I am sure this is in the wrong place and for that, I am sorry. I am in need of your help because I have royally screwed up something and have no one else to ask for help. I have driven to two locksmiths locally and they are closed today. It gets better, I am deaf so I do not know who to call because I can't make calls. 

What I did...I went to change the code on a 4 digit club combination lock box to another 4 digit number. This lockbox is the roll across kind, not the push button kind. I have changed 36 other lockbox codes this week alone with no problem. Of course, last box-problem. 

Can anyone help me? I opened the box up, turned it around, moved the little lever to the right, turned it around, entered the new 4 digit code, turned it around again, moved little lever back to left/up and turned it balck around and did a "test" run of the new code, twice. It worked both times. I then put the box face back on the unit. Well now neither the "new" or the "old" code works. The box will not open. At all. 
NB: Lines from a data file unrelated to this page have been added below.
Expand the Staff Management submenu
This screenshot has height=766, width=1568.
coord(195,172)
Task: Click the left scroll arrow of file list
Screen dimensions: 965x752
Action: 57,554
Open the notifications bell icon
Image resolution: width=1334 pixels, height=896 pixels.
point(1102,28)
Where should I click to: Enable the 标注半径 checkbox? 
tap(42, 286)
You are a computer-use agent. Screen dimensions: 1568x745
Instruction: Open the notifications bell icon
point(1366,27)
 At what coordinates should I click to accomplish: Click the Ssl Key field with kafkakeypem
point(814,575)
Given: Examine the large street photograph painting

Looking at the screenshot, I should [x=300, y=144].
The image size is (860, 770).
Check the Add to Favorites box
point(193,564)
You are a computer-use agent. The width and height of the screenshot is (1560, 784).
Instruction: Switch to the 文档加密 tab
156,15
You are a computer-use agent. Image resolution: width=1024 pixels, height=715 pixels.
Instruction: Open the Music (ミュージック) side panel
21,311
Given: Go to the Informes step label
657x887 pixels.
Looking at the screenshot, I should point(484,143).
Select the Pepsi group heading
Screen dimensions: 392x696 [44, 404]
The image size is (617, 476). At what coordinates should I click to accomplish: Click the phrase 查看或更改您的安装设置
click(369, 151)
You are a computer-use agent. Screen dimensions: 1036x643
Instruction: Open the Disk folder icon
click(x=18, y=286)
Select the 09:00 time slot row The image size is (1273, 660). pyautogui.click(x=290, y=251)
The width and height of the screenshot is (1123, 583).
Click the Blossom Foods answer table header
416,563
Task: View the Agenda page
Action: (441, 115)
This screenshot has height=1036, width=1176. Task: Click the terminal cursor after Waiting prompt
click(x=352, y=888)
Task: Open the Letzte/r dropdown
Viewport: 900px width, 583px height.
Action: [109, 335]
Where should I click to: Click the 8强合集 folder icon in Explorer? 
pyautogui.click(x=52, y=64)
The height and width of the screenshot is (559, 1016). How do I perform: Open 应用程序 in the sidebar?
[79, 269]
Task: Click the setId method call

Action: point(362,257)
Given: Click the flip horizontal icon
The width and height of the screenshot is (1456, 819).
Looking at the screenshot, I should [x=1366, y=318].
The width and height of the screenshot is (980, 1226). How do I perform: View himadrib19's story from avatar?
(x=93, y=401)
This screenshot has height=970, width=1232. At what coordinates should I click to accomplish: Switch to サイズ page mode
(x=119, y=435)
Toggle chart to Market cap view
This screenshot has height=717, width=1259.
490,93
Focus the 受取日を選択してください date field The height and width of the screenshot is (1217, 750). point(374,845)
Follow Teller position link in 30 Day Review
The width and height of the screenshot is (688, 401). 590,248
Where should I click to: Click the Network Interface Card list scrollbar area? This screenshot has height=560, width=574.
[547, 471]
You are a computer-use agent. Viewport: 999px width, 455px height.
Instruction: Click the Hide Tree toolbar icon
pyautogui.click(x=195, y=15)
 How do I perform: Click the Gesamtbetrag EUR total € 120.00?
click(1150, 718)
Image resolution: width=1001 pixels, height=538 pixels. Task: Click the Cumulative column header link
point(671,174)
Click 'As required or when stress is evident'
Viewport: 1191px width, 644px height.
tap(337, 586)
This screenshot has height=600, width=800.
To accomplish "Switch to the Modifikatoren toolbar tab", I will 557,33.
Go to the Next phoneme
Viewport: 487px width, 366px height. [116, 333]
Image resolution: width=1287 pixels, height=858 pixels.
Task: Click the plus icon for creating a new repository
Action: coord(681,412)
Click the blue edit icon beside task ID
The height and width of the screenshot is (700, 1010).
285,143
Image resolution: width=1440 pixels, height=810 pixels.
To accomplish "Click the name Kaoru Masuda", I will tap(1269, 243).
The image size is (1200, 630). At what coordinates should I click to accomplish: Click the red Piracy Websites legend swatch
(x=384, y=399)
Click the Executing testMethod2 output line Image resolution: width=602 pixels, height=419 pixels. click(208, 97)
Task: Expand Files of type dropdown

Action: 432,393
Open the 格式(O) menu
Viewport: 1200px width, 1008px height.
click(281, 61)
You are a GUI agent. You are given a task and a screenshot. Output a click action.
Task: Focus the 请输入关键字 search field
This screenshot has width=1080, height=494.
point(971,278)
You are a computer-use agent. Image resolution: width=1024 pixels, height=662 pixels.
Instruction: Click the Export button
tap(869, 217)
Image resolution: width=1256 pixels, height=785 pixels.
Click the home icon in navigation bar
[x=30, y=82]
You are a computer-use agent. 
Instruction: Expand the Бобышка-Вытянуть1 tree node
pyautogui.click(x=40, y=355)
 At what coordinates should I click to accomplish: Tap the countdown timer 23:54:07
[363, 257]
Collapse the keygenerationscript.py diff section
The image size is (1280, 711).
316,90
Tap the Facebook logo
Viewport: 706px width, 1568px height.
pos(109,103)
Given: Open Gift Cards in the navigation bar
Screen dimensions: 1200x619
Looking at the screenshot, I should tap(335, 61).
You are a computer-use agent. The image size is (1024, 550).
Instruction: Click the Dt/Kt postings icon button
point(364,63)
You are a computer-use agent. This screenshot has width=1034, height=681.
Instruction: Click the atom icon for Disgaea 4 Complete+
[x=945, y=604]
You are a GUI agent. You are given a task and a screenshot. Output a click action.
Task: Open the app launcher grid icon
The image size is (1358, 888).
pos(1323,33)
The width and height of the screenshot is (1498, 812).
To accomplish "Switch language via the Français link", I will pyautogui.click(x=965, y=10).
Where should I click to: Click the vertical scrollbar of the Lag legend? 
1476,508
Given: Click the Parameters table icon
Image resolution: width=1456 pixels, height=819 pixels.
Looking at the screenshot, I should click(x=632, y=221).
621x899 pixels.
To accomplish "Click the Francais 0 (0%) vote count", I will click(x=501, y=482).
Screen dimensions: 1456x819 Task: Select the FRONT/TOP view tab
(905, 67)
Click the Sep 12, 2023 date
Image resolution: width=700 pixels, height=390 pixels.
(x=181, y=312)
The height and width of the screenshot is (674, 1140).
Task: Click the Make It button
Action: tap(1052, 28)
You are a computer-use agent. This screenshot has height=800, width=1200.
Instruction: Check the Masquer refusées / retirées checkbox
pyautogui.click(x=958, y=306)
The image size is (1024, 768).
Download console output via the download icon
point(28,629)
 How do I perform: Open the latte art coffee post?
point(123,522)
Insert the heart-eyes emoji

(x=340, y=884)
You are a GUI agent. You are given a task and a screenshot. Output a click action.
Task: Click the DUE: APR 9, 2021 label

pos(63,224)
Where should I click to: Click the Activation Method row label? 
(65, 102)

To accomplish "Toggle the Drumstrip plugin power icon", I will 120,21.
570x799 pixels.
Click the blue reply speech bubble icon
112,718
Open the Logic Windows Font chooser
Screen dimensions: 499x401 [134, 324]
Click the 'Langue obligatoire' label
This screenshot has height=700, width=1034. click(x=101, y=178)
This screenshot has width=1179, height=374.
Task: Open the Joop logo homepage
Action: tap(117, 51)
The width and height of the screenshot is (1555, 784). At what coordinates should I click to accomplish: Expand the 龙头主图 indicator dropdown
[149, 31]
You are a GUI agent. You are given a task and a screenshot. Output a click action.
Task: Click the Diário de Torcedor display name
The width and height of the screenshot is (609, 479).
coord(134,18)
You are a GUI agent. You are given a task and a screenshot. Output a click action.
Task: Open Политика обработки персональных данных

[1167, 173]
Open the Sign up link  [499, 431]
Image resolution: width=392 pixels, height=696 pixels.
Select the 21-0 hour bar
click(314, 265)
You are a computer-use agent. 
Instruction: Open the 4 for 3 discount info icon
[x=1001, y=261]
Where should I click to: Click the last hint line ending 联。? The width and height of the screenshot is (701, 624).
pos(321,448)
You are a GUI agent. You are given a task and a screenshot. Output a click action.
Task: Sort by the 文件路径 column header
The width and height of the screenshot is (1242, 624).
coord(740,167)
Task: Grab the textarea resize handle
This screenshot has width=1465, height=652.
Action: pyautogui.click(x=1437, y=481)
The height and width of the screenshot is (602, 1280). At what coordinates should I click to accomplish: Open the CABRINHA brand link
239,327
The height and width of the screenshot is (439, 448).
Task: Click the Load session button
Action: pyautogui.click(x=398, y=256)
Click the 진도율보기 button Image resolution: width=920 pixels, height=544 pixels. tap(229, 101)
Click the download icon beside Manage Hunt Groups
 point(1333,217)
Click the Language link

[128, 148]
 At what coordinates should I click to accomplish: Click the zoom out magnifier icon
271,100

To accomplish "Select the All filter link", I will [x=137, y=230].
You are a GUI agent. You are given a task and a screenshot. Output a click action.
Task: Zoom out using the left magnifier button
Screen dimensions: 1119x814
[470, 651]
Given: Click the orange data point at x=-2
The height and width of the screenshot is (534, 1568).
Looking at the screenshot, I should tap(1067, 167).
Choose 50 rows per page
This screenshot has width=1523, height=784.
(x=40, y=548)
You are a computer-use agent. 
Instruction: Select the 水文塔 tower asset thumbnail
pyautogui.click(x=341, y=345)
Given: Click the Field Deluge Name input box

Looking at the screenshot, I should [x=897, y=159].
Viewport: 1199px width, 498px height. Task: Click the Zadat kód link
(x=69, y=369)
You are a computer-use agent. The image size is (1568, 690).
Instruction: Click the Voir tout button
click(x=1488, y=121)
Long short of it, it was a terrible day and, I thought to escape it by working, which was not obviously a good idea either. My boss is going to kill me when she returns to town on Monday I'm sure she will tell me that I jammed the box. I know that it worked-twice-and then it didn't once reattached, but it was still my job and I screwed it up. 

So is there a trick to try? Anything? If not, I can buy a replacement, but I want to be sure, which is why I am writing you here, even if we have to remove the door handle to get it off... a door it is now useless and hanging on...a door knob withe this lock holding a key that we cannot access inside. If the lockbox can never be opened I will replace it if it can be opened if you have any tricks or tips outside removing the door handle and or cutting it off and of cours,e having a new key made please let me know. 

I know this isn't about computers. Again, I just thought maybe someone out there might have some idea. Thank you so much for your time.


----------



## JohnWill (Oct 19, 2002)

We're not going to help you to change this, since there is no way we can know what the real intent is here.

Closed.


----------